I know what I want: A walkable town, good coffee, independent bookstores, clean air, beautiful nature, quality schools and public resources like parks, playgrounds, walking paths and libraries. A nice big yard where we can have a dog and a treehouse. My work is portable, but my husband will need to stay near at least a mid-size city.

Process of Elimination

We took a quick overnight getaway to one potential locale over the weekend, and I was instantly disappointed. It was near areas I’m quite familiar with, and I thought I had a better sense of things. But after arriving, I quickly realized that seeing a place with eyes to living there is a different proposition altogether.

I didn’t like the treacherous curving roads with no sidewalks — I imagined my son trying to navigate them on his bike, and felt my heart jump into my throat. The densely oak-y hills felt strangely oppressive. Pulling into the parking lot of the junior high school, we were greeted with a roof that needs replacing and a cluster of mostly temporary buildings surrounded by chain link. I came away feeling dispirited and down.

But as the experience percolated in my head a bit more over the next 24 hours, I realized that this — the ugly school, the tummy-twisting roads, the oppressive trees, all of it — was a gift.

It’s a gift to be able to say, that’s not for me.

It’s a gift to be able to name what’s not working.

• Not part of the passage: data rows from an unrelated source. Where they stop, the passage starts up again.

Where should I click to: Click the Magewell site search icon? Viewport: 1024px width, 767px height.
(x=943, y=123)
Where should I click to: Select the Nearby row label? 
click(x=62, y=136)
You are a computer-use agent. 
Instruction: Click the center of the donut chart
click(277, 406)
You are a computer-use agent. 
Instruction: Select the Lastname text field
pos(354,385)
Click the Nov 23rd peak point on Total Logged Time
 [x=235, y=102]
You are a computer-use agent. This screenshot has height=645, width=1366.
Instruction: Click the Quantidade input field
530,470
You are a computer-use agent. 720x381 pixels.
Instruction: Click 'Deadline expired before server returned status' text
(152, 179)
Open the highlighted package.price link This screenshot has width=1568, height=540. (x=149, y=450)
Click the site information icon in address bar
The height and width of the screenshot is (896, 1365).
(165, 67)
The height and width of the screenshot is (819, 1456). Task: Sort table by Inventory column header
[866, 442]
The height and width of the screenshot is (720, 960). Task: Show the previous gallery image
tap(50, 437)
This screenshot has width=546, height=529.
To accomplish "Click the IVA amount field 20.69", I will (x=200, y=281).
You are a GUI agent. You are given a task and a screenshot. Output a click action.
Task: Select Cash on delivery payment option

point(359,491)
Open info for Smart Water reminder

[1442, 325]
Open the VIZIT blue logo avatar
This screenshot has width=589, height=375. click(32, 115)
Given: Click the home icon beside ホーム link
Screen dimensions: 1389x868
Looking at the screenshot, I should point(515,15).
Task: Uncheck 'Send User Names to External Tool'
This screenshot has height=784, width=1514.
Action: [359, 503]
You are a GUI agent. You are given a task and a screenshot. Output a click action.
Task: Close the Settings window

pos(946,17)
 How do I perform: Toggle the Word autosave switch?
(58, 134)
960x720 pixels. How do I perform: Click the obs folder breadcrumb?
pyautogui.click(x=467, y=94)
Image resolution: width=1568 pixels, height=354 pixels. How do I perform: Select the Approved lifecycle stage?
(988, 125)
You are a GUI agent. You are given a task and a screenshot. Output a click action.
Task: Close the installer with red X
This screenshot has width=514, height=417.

It’s a gift to be able to walk away: to cross something off your list and say, nope, not going to happen.

Where has that left us? Honestly, I don’t know. There are still communities near the one we checked out that have potential, and then there are the other (much farther away) circles on our map to weigh. But being able to cross this one place off our list of potential places is like taking a bag or two of castoffs to Goodwill — it’s not the whole shebang, but it’s a beginning.

A bit of space is opening up, and that’s worth celebrating.